People v. Addison, 2023 IL 127119, ¶ 21, 217 N.E.3d 1011. “The defendant bears the burden of
overcoming that presumption by showing that postconviction counsel did not substantially comply
with the strictures of the rule.” Id. Where postconviction counsel did not comply with Rule 651(c),
supreme court “case law dictates that the cause should be remanded without a consideration of
whether the petition’s claims have merit.” Id. ¶ 33. Whether postconviction counsel provided
reasonable assistance is reviewed de novo. People v. Jones, 2017 IL App (4th) 140594, ¶ 31, 72
N.E.3d 449.
¶ 84 Here, the record reflects Filbert filed a facially valid Rule 651(c) certificate, stating
he had consulted with defendant by mail and phone; examined the trial court file and the report of
proceedings for defendant’s trial, sentencing, and “subsequent matters”; and had made a necessary
amendment to defendant’s pro se filing, which involved a motion to consolidate the affidavit
exhibits. Accordingly, a presumption exists that Filbert provided reasonable assistance.
Defendant’s arguments on review fall short of showing that Filbert’s certificate of compliance with
any of the specific and limited duties of Rule 651(c) is rebutted by the record.

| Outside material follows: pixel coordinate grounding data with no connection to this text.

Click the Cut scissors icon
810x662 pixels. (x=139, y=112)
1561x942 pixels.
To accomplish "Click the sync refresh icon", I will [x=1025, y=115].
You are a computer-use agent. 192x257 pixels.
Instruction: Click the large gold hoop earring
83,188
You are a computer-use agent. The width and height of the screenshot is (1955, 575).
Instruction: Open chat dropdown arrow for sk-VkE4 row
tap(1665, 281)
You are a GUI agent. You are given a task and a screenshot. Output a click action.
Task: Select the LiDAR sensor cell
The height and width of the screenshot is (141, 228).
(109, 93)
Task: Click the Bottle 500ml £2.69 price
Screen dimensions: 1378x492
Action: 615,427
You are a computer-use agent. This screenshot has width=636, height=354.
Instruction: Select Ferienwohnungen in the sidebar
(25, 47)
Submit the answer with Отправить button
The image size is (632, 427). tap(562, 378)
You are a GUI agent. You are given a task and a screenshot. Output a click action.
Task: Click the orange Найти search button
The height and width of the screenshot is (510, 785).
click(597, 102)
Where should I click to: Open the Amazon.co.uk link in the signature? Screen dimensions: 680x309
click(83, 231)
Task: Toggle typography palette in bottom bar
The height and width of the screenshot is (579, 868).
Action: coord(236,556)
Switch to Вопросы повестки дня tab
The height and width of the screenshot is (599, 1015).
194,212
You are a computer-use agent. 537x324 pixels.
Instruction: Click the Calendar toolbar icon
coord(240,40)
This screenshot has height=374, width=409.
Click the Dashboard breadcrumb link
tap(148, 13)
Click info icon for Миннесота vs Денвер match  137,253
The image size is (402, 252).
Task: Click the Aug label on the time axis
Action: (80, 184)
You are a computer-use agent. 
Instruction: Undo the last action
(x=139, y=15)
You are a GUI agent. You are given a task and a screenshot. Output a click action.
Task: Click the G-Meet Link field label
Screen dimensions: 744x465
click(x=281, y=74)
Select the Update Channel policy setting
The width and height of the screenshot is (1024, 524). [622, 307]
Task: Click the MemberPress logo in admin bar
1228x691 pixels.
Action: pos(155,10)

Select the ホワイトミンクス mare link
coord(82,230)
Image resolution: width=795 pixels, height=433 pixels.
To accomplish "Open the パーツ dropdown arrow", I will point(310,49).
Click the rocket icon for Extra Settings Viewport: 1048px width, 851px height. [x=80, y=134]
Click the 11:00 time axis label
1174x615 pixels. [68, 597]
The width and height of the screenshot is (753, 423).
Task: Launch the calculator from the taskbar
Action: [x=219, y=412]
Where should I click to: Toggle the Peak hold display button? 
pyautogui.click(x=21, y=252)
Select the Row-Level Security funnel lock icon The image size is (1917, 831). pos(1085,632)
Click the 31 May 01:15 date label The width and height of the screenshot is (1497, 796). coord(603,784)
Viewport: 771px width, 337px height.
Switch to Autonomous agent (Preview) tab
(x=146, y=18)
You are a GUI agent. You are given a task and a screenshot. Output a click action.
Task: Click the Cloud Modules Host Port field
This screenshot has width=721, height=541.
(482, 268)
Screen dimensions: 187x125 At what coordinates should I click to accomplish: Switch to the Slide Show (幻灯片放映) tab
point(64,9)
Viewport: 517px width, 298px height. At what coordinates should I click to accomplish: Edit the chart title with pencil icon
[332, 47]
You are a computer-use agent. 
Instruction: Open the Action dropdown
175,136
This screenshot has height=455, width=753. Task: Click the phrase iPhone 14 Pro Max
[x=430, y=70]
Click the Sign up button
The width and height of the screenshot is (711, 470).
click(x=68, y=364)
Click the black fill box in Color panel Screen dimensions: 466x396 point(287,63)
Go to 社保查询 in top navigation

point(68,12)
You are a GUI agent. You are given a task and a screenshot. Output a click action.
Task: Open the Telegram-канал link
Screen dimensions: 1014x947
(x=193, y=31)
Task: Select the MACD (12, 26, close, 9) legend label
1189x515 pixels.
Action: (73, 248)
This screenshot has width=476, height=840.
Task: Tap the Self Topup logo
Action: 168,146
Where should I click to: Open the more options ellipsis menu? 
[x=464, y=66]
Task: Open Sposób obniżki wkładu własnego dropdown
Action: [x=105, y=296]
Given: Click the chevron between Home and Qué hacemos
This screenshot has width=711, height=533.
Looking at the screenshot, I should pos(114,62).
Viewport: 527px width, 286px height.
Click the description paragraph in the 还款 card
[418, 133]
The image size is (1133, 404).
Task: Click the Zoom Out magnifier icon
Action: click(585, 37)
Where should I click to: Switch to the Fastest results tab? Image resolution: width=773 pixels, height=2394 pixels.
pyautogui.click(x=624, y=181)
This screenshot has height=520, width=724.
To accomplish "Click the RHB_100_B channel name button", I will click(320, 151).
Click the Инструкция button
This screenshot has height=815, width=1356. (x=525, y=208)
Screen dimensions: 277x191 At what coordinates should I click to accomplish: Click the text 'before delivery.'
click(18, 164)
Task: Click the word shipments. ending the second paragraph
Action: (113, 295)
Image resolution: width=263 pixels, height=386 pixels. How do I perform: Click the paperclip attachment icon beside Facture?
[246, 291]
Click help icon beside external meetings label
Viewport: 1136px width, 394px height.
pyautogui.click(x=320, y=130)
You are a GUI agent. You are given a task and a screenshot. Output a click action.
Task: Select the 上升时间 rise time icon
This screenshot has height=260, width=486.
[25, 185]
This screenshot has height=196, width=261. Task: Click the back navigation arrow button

¶ 85 On appeal, defendant makes no claim that Filbert failed to consult with him or that
he did not examine the record of proceedings at his trial. Although defendant does complain that
Filbert failed to properly amend his pro se filing, in his appellant’s brief, he fails to identify any
necessary amendment that Filbert should have made. See Ill. S. Ct. R. 341(h)(7) (eff. Oct. 1, 2020)
(stating points not argued in an appellant’s opening brief are forfeited).
¶ 86 In his reply brief, defendant suggests Filbert should have filed an amended petition
that included controlling precedent, explained his ineffective-assistance claims, or properly
pleaded actual innocence by alleging the evidence he relied upon was material and conclusive.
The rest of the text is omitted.